Corporations know that a focused mission statement is essential to success - and now people are catching on. A personal mission statement can help you pinpoint what's important in your life and serve as a kind of compass to guide your decisions. Most people find they learn a lot about themselves during the process of developing a mission statement, and often make realizations that certain areas in their life are being neglected. And, besides, making your mission statement can be fun! So get out a pen and paper and ask yourself the following questions:

  • What is important in my life?
  • What do I believe in?
  • What action am I taking to live what is important and what I believe in?
  • Try these exercises to help you come up with the answers:

  • Imagine what you would like your obituary to say (maybe a bit morbid, but can be very enlightening).
  • Describe your ideal day - what would you do, where would you be living, etc.
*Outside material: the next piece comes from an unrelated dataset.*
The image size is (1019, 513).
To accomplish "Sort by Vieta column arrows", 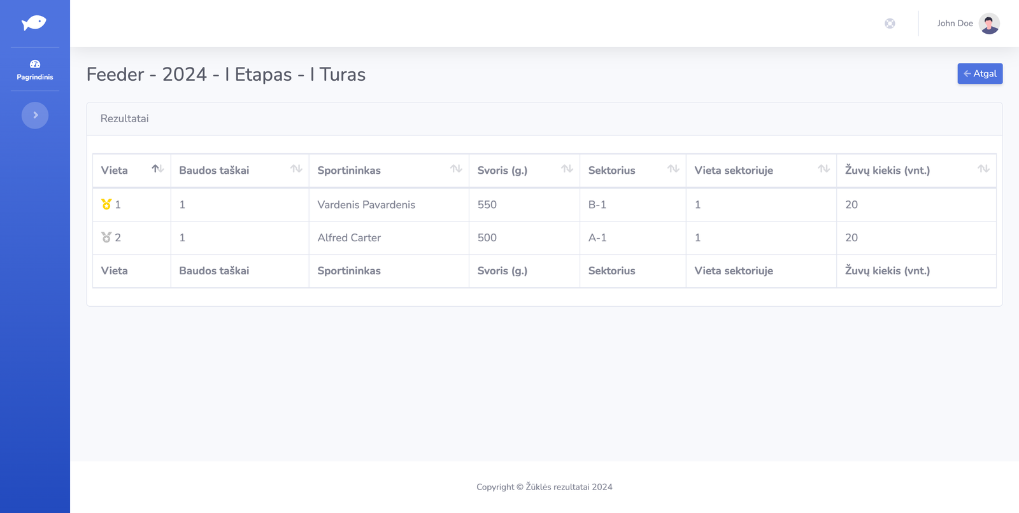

  • Once you have answered the questions to the best of your ability, use them to build your own mission statement. (Which can be, by the way, anywhere from one sentence to a page long.) It should include expressions of: how you wish to live, what you wish to accomplish and contribute, and who you want to be (the character strengths and qualities you wish to develop). You can write it on some fancy paper, include some applicable quotations and either keep it somewhere private or post it where you can be reminded daily. The most important thing is that you actually take action towards satisfying your "mission". Actions speak louder than words, right?